> Fragmento proporcionado

Vestir bien envejece y lo hace con la precisión de un suero antijuventud. Cuando digo esto, mis amigas se irritan, especialmente las que gastan en ropa, cuando en realidad deberían sentirse relajadas y felices: ahora es más fácil.
Démosle una vuelta para que se entienda: cuanto más impecable voy, más señora parezco, señora de las que en los ascensores es llamada como tal. Cuanto más desaliñada, e informal, más joven. Es una ley de la física universal que debería enseñarse en los colegios.
Paloma Barceló (52 años), fotógrafa de moda, y autora de la tira cómica Socorro, dice que un día probándose una falda le preguntó a su madre: “¿Me hace parecer muy señora, no?”. A lo que esta le respondió: “Paloma, tienes 42 años, es que lo eres”.
Fotograma de 'Mujeres al borde de un ataque de nervios'.
Ella suele vestir juvenil y si algún día se siente más sexy, “el hit es tirar de vintage, un vestidito de los 70 o unos pantalones de campana con una camisa de picos. Lo retro no echa años”.
Paula Ramírez (47) del Ministerio de Igualdad coincide con las prendas informales, pero “con el vintage cuidado, cuando lo llevas con 50 puede parecer que realmente sales de los 50 y eres la mujer de la pistola de Mujeres al borde…”.
A los 16 o 20 años, le robaba la ropa a mi madre: blusas de seda, bolsos de Loewe, piezas de cuero, cinturones sofisticadísimos... Yo me los ponía con esa indolencia propia de quien no sabe lo que cuesta un buen zapato, ni la factura del tinte, ni un mísero botón.
Me bastaba una chaqueta de su armario, con su regañina posterior, para sentirme una princesa. La juventud lo aguanta todo: incluso un conjunto de señora que se escurre por los flancos. Digamos oversize.
A los treinta y tantos me convertí, literalmente, en la mujer que mi progenitora vestiría. Fue la era dorada de mis Louboutine, mis Prada, mis Manolos, mis bolsos de mano y mis sombreros, pendientes grandes y bisutería pesada, cara y pija.
En esa década, me codeaba con personas mayores que yo, clasiconas y clasistas, las dos cosas, de rancio abolengo, y gustos más rancios, donde la elegancia convencional entre la misa de 12 y el vermut parecía una forma de poder. Y quizá lo era, pero también un pequeño atentado contra la ligereza, que no imaginas, esa no la ves venir (después de construir un armario como el mío).

> Registros enumerados
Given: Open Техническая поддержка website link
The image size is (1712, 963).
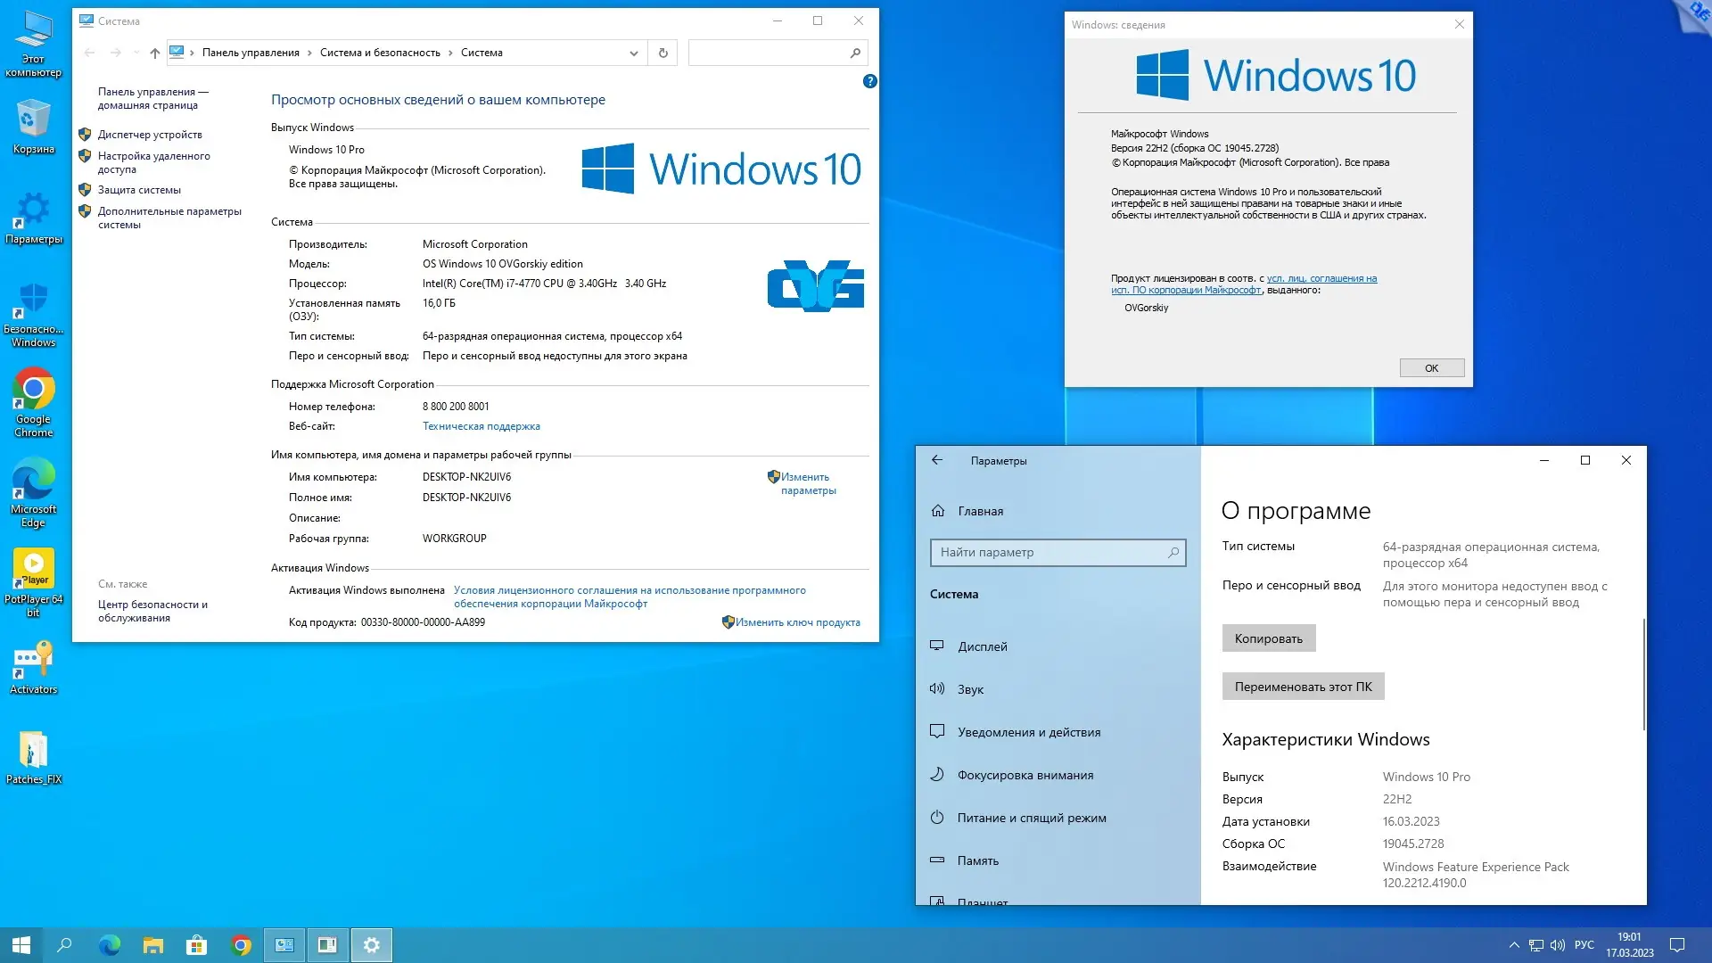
---
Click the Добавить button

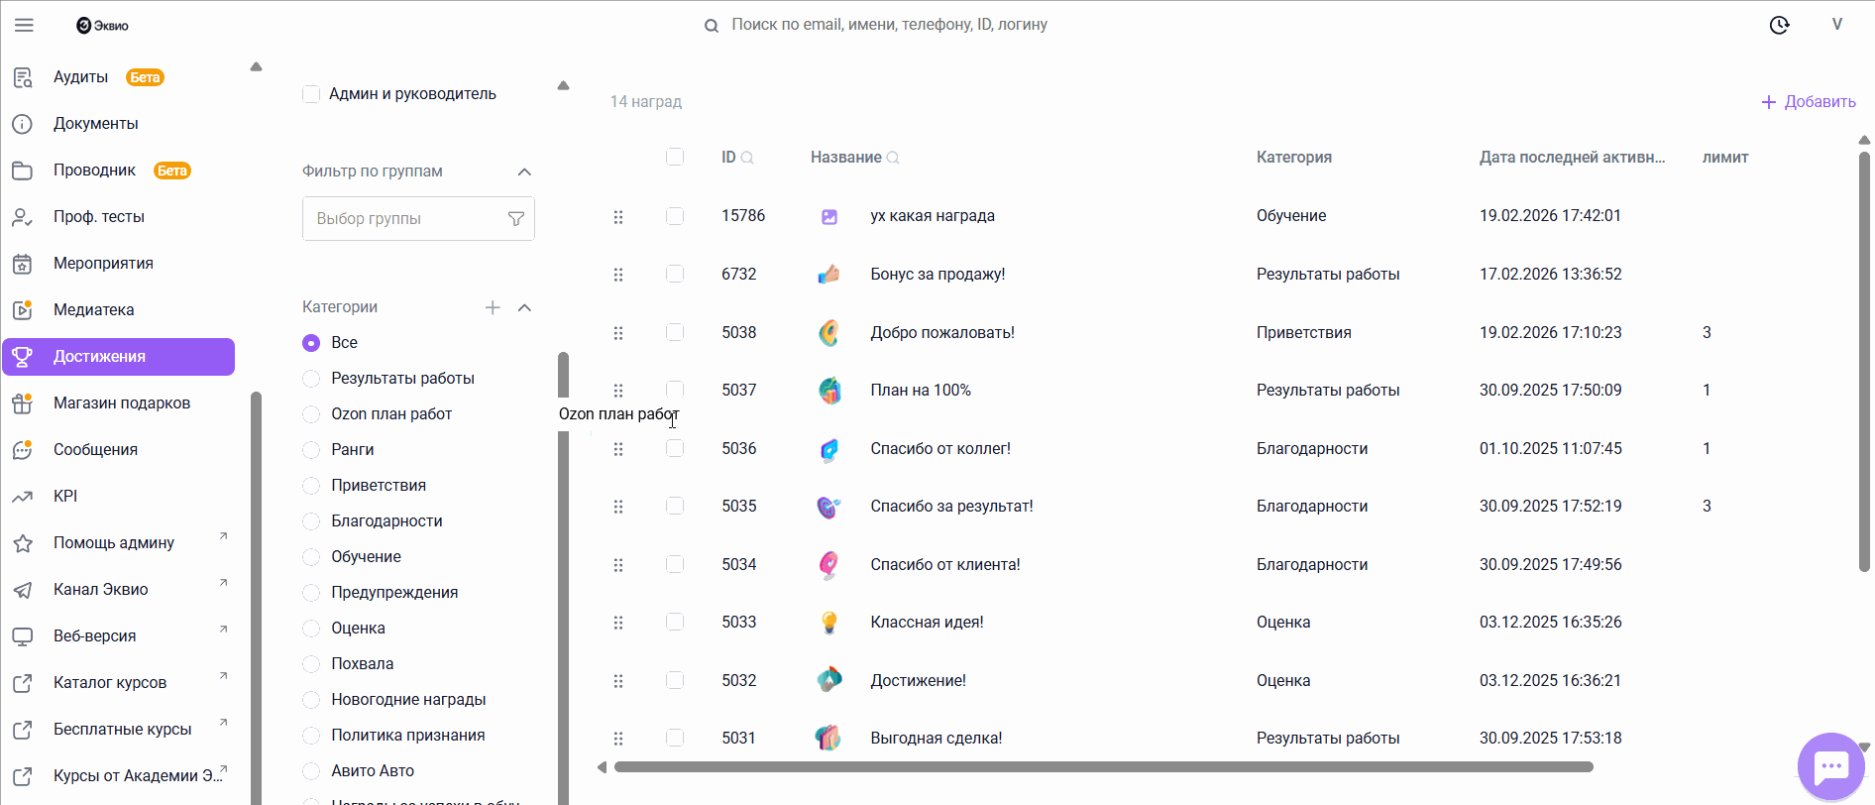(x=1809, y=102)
==
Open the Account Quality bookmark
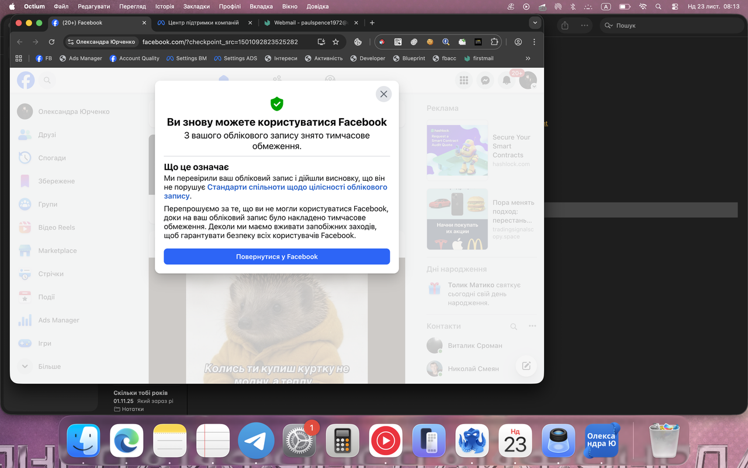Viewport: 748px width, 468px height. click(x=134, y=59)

> Ejercicios propuestos
1. Según el fragmento, ¿qué edad le recordó su madre a Paloma Barceló que tenía cuando se probaba la falda?
2. Resume el fragmento en dos oraciones.
3. Indica si cada afirmación coincide con el fragmento y cita las palabras que lo deciden: (a) Paloma Barceló es fotógrafa de moda. (b) Paula Ramírez recomienda el vintage sin reservas a los 50 años. (c) La autora empezó a tomar ropa de su madre a los treinta y tantos.
Los registros son un material aparte, sin relación con el fragmento.

> Soluciones por ejercicio
1. 42 años.

2. La autora sostiene que vestir de forma impecable hace parecer más señora, mientras que ir desaliñada e informal hace parecer más joven, y recoge las opiniones de Paloma Barceló y Paula Ramírez sobre las prendas juveniles y el vintage. Además, cuenta que de joven le robaba la ropa a su madre y que a los treinta y tantos se convirtió en la mujer que su madre vestiría, rodeada de personas mayores y clasistas para quienes la elegancia convencional parecía una forma de poder.

3.
(a) Sí: "fotógrafa de moda".
(b) No: "con el vintage cuidado, cuando lo llevas con 50 puede parecer que realmente sales de los 50".
(c) No: "A los 16 o 20 años, le robaba la ropa a mi madre".